▸ 設問
1) 金価格の記事によると、戦争や経済危機のときに金が買われるのはなぜですか。記事に書かれた理由を1〜3文で説明してください。
2) 金価格の記事にある「人類がこれまでに採掘した金は、長さ50メートルの競技用プール3〜4杯分と言われています。」という一文を英語に訳してください。
3) 金価格の記事を、最後の文の続きから書き進めてください。

▸ 本文
--------------------------------------------------
暑い…暑過ぎる夏に、なぜか金(ゴールド)を取り上げます

「日経新聞くらい読めよ」社会人なら誰もが一度は言われたセリフです。そりゃ、客先で経済ニュースを語れるとかっこいいですもんね。でも、「だって、みんな読んでないしな…」と、何となく済ませている人も多いのではないでしょうか。それでは、心許ないので最低限に知っておいて欲しい経済ニュースを、経済誌の現役記者・編集者がこれ以上ないくらいにわかりやすく解説します。今回は、何だか知らないんですが…金が高騰しているるようなんです。その背景を解説します。 (リビンマガジンBiz編集部)

画像=PIXABAY

みなさんこんにちは。暑すぎて仕事をする気力がわきませんね。当然、日経新聞も読んでいないと思いますが、そんなみなさんでも、最近、金(ゴールド)の価格が過去にないくらい高くなっているという話を耳にしていると思います。

金の価格は、2019年末の1トロイオンス=1524.96ドル(約1万6000円)から値上がりを続け、史上最高値を突破し、2020年7月末には2000ドルを超えました。年初からの上昇率は30%を超えており、同じ期間の株式(ダウ工業株30種平均)の上昇率を上回っています。コロナ禍で世界のマネーが注目しているのは、株式よりも金だということです。

ちなみに、1トロイオンスは31.1グラム。1グラム当たりの金価格は約64ドル、日本円で約6800円です。

金は、身近なところでは宝飾品だったり、一部は工業製品の素材になっていたり(電子部品や半導体に使われています)、そしてお金持ちは延べ棒を持っていたりします。つまり、実需と、資産形成の手段、両方の需要があるのが金の特徴です。そしてその価格の最も有名な目安は、NYの金先物価格です。

ではなぜ、コロナの時代に金が買われているのでしょうか。

①「有事の金」

歴史的に、戦争や経済危機などヤバい局面で金は買われてきました。1979年のソ連によるアフガニスタン侵攻、1997年のアジア通貨危機などの後に金価格が上昇しています。

なぜ、ヤバい状態になったら金なのかというと、金は非常に希少価値が高い資産だからです。人類がこれまでに採掘した金は、長さ50メートルの競技用プール3〜4杯分と言われています。すごく少ないんですね。紙幣や通貨は、それを発行する国がなくなれば紙くず・鉄くずになります。でも、金はその希少性そのものに価値がある。その究極の安全性が長らく評価されているわけです。

コロナウイルスという未知の感染症で景気が低迷し、どれだけの経済的な影響が生じるかわからない中、有事の金として金が注目を集めているというわけです。

②お金が余っている

実は、有事の金という言葉だけでは昨今の金価格の上昇を説明するには不十分です。なぜなら、株式も買われているから。他の資産が売られて、金だけにお金が集まっているのではなく、株式も、金も買われている。それが今、起きている現象なんです。
--------------------------------------------------
コレクションの項目
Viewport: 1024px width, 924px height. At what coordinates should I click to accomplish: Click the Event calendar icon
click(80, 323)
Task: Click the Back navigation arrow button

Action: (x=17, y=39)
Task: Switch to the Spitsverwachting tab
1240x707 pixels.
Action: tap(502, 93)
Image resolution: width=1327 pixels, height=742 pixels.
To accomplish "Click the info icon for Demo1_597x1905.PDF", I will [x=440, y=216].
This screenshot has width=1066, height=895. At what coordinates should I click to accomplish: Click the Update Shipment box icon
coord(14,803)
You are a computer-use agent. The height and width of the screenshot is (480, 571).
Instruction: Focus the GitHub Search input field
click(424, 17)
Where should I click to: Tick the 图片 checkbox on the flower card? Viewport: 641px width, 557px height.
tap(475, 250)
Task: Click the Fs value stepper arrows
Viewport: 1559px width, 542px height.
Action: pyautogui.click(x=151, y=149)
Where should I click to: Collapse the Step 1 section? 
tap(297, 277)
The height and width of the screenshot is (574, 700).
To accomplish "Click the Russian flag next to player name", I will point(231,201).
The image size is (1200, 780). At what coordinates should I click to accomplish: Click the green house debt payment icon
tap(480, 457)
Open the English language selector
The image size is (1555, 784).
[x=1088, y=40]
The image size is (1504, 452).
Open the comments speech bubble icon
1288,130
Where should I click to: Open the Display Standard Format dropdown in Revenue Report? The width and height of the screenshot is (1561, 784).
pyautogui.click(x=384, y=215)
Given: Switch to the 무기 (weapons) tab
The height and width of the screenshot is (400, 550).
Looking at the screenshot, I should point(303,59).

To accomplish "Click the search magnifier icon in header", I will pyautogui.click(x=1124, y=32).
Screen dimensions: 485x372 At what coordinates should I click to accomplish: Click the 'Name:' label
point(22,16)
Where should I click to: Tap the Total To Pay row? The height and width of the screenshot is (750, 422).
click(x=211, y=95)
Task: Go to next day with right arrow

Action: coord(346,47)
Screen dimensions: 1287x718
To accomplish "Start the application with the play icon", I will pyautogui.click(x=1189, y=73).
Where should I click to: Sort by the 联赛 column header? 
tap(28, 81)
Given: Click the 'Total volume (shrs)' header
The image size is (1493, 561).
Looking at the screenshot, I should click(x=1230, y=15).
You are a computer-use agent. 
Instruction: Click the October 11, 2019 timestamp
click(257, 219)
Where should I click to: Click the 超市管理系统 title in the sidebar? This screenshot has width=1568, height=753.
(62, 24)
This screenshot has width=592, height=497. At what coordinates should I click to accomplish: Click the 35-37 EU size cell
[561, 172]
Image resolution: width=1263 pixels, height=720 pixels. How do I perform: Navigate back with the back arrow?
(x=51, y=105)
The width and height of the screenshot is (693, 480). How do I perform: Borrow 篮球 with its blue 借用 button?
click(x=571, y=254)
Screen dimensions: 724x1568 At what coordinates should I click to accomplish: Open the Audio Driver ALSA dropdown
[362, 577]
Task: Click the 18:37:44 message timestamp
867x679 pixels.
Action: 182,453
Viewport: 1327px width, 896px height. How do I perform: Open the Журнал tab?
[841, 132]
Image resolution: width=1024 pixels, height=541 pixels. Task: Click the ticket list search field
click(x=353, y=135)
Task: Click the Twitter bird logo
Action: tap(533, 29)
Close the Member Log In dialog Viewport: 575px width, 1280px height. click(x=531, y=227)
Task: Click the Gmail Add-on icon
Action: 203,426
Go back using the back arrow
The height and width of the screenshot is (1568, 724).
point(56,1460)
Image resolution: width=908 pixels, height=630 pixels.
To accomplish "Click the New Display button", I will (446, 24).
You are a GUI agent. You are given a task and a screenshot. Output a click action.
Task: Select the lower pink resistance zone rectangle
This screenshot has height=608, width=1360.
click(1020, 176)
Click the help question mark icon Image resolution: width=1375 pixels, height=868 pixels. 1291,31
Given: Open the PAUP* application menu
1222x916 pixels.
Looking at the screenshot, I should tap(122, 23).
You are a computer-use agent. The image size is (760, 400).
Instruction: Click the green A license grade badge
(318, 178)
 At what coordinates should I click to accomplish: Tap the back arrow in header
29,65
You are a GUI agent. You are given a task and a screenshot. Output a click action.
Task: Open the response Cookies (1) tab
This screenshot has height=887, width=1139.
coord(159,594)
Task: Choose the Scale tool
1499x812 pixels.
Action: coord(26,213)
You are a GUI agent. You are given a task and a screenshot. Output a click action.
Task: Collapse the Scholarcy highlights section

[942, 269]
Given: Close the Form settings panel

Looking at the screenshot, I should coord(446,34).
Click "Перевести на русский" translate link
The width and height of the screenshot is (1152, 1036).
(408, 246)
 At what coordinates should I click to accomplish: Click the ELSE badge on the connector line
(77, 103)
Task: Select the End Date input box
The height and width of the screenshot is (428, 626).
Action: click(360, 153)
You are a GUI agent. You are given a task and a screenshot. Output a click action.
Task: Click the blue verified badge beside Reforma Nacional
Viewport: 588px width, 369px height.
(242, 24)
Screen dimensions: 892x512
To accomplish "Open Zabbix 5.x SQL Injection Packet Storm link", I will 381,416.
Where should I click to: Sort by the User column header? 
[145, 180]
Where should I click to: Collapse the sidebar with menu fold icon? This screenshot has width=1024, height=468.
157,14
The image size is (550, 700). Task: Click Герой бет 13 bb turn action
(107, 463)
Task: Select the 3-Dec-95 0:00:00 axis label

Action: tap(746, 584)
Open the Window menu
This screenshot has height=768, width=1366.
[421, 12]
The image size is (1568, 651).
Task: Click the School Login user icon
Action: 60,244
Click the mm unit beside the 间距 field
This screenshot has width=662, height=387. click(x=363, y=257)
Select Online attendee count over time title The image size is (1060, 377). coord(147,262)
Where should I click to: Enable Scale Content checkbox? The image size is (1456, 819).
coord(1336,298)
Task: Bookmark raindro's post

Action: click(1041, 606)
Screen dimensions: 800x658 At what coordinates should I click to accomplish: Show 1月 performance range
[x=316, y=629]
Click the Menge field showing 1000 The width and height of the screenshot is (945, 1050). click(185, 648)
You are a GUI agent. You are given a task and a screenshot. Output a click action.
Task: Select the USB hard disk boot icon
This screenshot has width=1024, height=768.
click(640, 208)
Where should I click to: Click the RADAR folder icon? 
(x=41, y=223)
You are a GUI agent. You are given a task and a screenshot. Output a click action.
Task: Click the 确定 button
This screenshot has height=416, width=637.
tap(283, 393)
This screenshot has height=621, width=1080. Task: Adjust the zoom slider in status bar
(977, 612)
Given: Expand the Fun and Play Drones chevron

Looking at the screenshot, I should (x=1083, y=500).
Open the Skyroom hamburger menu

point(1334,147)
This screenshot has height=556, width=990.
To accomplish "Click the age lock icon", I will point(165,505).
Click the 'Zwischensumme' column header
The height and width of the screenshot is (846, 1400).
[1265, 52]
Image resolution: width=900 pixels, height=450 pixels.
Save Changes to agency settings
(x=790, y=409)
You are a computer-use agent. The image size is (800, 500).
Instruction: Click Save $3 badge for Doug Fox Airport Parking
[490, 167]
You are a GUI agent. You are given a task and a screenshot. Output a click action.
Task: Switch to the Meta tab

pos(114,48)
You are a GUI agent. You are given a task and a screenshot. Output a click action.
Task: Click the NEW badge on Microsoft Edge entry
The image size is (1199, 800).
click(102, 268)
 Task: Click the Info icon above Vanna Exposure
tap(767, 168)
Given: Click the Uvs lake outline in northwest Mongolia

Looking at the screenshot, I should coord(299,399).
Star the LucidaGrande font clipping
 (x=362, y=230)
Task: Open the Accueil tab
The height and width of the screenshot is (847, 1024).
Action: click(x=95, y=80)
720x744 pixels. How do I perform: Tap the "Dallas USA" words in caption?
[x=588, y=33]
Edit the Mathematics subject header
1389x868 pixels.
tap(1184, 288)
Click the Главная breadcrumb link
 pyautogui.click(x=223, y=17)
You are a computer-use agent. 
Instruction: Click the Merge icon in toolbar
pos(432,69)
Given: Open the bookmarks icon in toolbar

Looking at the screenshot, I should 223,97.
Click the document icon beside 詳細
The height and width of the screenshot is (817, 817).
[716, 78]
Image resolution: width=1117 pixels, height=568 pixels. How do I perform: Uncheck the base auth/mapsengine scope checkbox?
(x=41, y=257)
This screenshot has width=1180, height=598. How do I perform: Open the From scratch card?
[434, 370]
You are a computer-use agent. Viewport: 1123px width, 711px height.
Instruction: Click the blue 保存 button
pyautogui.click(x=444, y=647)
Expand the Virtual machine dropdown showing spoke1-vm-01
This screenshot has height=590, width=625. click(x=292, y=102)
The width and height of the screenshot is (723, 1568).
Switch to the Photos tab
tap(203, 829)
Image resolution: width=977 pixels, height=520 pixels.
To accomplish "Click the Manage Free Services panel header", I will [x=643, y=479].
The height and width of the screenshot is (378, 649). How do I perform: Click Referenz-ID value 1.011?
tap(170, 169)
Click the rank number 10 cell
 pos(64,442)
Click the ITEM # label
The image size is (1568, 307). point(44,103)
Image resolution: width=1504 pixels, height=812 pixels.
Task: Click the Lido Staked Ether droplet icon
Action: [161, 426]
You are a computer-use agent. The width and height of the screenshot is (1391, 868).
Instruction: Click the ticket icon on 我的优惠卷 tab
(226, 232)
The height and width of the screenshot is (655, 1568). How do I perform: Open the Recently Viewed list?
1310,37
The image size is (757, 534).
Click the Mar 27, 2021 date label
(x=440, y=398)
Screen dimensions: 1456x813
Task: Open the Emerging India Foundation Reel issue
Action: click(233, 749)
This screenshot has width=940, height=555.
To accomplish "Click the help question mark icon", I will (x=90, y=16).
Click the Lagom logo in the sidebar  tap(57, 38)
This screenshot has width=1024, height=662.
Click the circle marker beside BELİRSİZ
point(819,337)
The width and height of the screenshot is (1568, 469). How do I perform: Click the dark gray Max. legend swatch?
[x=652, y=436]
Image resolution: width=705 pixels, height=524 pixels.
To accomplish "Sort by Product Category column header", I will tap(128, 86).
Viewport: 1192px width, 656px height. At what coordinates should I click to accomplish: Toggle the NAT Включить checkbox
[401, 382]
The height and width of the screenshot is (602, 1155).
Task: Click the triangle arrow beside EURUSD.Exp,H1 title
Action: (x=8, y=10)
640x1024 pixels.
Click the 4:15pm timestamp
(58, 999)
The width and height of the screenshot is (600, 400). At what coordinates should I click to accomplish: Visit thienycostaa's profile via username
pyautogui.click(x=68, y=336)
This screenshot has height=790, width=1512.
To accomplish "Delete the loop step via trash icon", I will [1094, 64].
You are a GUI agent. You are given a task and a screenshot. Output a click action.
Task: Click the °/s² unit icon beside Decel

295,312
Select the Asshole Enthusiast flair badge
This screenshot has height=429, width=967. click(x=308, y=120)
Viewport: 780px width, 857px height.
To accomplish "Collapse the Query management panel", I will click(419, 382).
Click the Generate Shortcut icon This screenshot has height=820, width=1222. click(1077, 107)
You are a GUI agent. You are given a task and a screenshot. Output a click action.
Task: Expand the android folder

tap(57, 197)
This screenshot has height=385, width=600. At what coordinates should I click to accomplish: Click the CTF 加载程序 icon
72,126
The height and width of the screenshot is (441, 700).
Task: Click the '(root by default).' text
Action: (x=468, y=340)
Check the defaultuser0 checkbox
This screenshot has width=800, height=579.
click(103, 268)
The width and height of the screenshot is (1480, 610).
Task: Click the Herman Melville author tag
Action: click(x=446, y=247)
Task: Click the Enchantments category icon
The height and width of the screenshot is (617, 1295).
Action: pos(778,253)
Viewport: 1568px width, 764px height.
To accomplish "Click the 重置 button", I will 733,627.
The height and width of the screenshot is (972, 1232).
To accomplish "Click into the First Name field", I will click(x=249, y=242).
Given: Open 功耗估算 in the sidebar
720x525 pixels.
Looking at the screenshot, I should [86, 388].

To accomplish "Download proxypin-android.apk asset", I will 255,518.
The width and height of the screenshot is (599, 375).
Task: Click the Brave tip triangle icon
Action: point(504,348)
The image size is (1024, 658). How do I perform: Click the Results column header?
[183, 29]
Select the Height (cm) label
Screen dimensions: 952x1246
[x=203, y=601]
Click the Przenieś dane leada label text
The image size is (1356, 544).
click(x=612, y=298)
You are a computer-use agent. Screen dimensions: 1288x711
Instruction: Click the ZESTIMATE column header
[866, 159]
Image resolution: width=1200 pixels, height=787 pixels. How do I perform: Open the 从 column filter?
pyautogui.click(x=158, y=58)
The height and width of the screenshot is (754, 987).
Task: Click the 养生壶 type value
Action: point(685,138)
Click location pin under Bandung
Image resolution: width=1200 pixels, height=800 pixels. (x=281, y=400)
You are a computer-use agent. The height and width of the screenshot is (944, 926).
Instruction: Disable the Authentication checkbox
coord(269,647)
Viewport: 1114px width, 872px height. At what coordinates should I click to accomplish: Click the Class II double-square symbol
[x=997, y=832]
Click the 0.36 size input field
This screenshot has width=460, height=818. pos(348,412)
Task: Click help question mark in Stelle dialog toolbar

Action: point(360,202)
--------------------------------------------------
▸ 解答
1) 金はとても希少価値が高い資産だからです。紙幣や通貨は発行する国がなくなれば紙くず・鉄くずになりますが、金は希少性そのものに価値があり、その究極の安全性が長く評価されてきました。

2) The gold that humans have mined so far is said to be enough to fill three to four 50-meter competition swimming pools.

3)
つまり、世の中にお金があふれていて、行き先がないので、株式や金への投資にお金が回っていということです。

コロナで経済活動が停滞する中、企業がお金を調達できるように、各国政府は世の中にお金を供給する政策を矢継ぎ早に打ち出してきました。中央銀行(日本の場合は日本銀行ですね)が行う金融緩和政策もその一つです。そうして溢れたマネーが、株式市場や金市場に流れ込んできました。だから、株も金も価格が上昇するという現象が起きているわけです。

③もはや「国家」を信用できない

これは①と②の合わせ技みたいな考え方です。

希少な金に注目が集まるのは、お金(通貨)の価値を将来にわたって信じ続けることが難しくなりつつある、という人々の不安心理の表れと見る専門家もあります。日頃使っているお金(法定通貨)の信用が揺らいでいるということです。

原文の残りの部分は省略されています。